Dehydroepiandrosterone therapeutics: Acetylation of DHA in mouse liver

Abstract

This investigation was designed to evaluate the possibility that the therapeutic benefits of dehydroepiandrosterone (DHA)-feeding in mice is mediated by (1) a metabolite of DHA formed in liver or (2) by way of the obligatory hepatic metabolism of DHA fed in large amounts. We found that the pattern of metabolism of DHA is strikingly different when DHA in low (tracer) quantities is incubated with mouse liver compared with that found when DHA in high concentrations is incubated with this tissue. In the former case, the principal metabolites are sulfoconjugates and other polar compounds, e.g. hydroxylated products. In the case of DHA metabolism when the substrate is present in high concentrations (1–100 μM), the principal metabolite formed is Δ 5-androstenediol.
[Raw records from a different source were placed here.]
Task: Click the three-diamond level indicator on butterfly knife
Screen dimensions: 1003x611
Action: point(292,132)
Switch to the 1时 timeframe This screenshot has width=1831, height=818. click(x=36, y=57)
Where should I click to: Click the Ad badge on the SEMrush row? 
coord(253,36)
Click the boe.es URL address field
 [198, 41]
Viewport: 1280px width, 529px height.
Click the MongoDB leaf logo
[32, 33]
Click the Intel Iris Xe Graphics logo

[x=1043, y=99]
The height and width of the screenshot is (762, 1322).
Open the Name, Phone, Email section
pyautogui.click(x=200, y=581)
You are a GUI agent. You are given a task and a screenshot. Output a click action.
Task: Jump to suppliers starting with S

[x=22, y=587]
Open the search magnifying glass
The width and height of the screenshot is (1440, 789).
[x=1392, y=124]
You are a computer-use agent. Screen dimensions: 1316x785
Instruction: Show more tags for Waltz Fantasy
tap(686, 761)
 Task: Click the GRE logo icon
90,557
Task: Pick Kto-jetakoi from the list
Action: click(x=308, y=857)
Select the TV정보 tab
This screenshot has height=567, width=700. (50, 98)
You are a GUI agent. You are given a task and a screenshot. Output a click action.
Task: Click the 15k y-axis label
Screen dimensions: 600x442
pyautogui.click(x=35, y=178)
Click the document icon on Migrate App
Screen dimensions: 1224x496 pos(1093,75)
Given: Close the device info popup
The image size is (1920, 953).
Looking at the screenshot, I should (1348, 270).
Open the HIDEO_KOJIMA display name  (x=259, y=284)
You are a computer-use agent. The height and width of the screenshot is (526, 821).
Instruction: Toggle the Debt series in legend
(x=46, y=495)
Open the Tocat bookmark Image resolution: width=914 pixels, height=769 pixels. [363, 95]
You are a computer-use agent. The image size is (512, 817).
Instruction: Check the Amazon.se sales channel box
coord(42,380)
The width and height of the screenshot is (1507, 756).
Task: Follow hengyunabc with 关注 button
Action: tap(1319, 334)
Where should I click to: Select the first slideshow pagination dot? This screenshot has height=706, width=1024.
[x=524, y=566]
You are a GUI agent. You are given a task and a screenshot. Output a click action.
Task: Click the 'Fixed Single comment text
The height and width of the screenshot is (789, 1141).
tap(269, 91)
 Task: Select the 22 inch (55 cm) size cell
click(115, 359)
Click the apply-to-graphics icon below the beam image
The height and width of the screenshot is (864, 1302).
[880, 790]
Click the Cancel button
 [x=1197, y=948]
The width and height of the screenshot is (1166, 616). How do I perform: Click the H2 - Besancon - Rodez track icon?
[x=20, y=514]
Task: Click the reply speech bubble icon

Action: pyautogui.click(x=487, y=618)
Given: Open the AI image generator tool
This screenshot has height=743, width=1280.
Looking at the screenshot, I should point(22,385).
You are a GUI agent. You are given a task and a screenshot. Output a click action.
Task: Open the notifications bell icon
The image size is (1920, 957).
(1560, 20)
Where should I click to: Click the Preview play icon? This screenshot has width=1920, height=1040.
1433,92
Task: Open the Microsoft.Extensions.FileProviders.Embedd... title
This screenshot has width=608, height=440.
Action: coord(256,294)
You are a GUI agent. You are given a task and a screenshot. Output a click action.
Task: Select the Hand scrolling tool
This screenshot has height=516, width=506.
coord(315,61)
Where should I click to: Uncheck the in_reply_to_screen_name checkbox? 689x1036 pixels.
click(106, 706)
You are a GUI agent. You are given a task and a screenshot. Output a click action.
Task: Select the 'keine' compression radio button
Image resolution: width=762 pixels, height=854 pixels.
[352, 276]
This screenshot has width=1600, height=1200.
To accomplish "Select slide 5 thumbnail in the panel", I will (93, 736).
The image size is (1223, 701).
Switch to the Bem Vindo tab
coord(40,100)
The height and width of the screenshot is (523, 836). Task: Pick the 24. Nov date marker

And in this case, there is the formation of very nonpolar metabolites, which we have identified as the acetates of DHA and Δ 5-androstenediol. We find further that the acetates are formed by a transacetylation mechanism in which performed acetylated compounds, e.g. pregnenolone acetate and ethyl acetate, can serve directly as co-substrates; but (at least in short-term incubations), Na + -acetate and acetyl CoA do not serve as co-substrates. We suggest that the therapeutic benefits of DHA-feeding in mice may be, in part, the result of alterations in hepatic intermediary metabolism that is obliged by the metabolism of DHA when this otherwise inert agent is fed in large amounts. Thus, DHA-feeding may serve to cause changes similar to those that are beneficial or therapeutic with dietary manipulations including caloric restriction.